Why? Janet doesn’t really go there. She probably can’t. She’s part of the problem, too. But the answer is clear. John Howard is in the state he is in because he has favoured conservatism over liberalism. John Howard conservatism has pulled the Liberal Party down.

John – and Janet – have been off fighting the culture wars. Populist authoritarianism has been a powerful weapon for them. But populist authoritarianism denies liberalism.

John and Janet have ignored economic and personal freedom, and despite all their hectoring on social issues, have denied individuals responsibility over their own lives.

The nanny state has flourished like never before under John Howard. Howard has created a big taxing, big spending government that takes our money and spends it on the bleeding obvious – wasting millions, for example, to tell us the children need supervision on the internet.

His big taxing government has taken people’s money off them to use for social engineering and political pork barrelling. It worked a storm for a while, but as last week’s Galaxy Poll showed with its questions on taxation and the surplus, voters have realised that the money being stuck in their pockets was taken from those very same pockets in the first place.

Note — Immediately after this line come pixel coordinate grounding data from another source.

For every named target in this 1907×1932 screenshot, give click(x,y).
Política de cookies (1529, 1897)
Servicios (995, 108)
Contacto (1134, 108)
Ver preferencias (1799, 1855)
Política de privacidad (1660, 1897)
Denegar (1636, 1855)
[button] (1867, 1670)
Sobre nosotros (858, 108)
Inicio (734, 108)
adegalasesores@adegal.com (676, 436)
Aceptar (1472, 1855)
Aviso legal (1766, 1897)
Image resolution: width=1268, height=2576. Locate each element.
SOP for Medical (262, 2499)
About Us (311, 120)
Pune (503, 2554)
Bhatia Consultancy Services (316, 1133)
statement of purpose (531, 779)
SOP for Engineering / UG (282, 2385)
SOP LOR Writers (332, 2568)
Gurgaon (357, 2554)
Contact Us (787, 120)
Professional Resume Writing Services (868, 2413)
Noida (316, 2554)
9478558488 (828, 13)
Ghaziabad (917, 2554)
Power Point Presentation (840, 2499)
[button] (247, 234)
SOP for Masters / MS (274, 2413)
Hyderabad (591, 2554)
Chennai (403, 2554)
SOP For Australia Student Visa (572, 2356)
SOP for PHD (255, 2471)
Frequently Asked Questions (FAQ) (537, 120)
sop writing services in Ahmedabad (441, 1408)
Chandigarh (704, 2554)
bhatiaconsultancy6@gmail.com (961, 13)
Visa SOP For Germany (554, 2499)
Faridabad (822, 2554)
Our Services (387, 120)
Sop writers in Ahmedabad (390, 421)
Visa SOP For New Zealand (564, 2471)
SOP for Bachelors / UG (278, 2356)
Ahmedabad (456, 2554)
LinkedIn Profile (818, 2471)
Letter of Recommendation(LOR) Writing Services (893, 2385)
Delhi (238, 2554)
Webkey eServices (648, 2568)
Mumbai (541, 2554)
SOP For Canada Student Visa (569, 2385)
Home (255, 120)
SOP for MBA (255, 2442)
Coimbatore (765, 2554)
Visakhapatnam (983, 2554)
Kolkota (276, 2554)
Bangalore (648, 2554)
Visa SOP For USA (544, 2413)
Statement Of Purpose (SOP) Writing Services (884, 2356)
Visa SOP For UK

Conservatives like Albrechtsen have turned a blind eye to Howard’s tax and bribe policies – and these are proving to be his undoing.

Economic management has been the Government’s strongest suit.

I said a few weeks ago that the Government can win if it gets its economic pitch right. It hasn’t. Galaxy appears to suggest the opposite is happening.

Tax and spend has corrupted their credentials. And it’s not going to get better.

In the Van Errington biography, John Howard’s loyal Treasurer dismisses the Prime Minister’s performance in the same job under Malcolm Fraser. He condemns Howard’s record from that time on inflation, interest rates and economic reform.

He suggests that Howard has repeatedly not told the truth about disagreements with Fraser over economic policy, to protect his own image.

Albrechtsen calls Costello “the last rabbit”. She seems to ignore the fact that he has political myxo.

He is weakened, too. Like John Howard before him, he has been too gutless to speak out against a powerful prime minister and his economic policies.

Populism and conservatism are killing the Howard Government. The job’s almost done.